L'attuale Accademia dei Filopatridi è erede diretta dell'Accademia degli Incolti, attestata fin dal 1651. Ne dà notizia una Diceria del savignanese Florenzo Righetti, che tratta il tema della "falsa amicizia": alla fine del testo, l'autore ricorda che esso fu recitato in una radunanza accademica, tenutasi nella sala del palazzo comunale, l'ultima domenica di carnevale di quel 1651. La denominazione della vecchia Accademia si ricava da un quadro raffigurante la Beata Vergine e San Nicolò, con in mezzo uno stemma che reca la parola "Incolti". Sotto c'è l'iscrizione latina "Ipsa satis tellus" (La terra per se stessa ci basta).
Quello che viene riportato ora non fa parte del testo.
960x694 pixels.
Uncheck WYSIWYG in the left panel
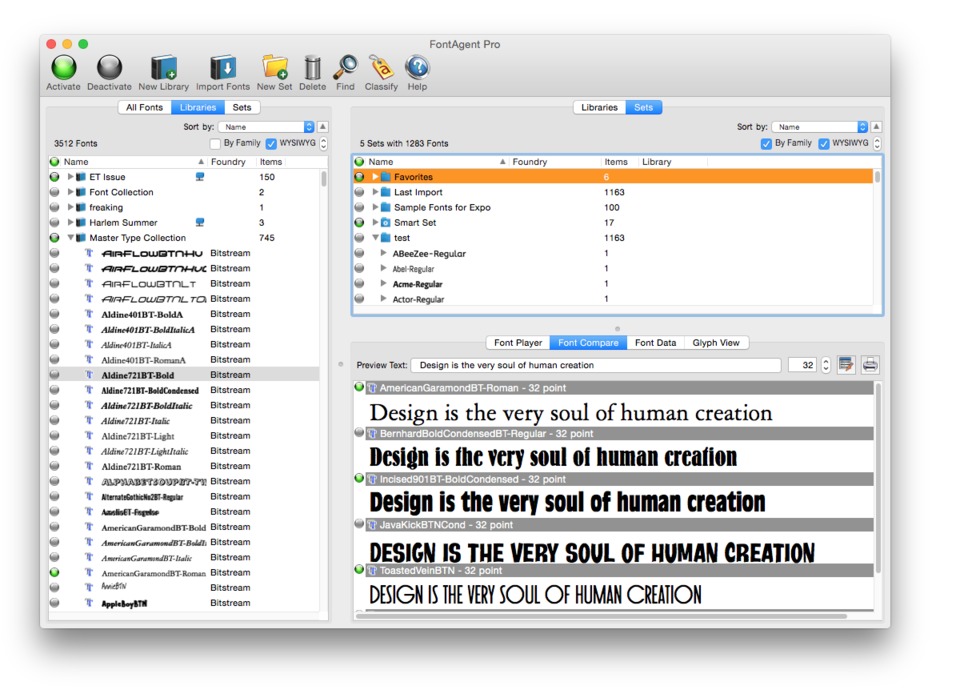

Il canonico Luigi Nardi, nel secolo scorso, ricordava che il patrono degli "Incolti" era San Nicolò, in onore del quale ogni anno veniva indetta una cerimonia accademica.

La "Bibliothecula" degli "Incolti", nata "ad uso soltanto del Reverendo Clero", fu aperta nel 1690 "alla pubblica utilità della Illustre Comunità di Savignano", come dice in latino il titolo del Syllabus, un catalogo dei libri conservati in quella raccolta, iniziato nel XVII ed aggiornato nel XVIII secolo. Nello stesso 1690, papa Alessandro VIII con un suo "breve" decreta la scomunica a chiunque sottragga libri od altro materiale alla "Biblioteca del Palazzo pubblico".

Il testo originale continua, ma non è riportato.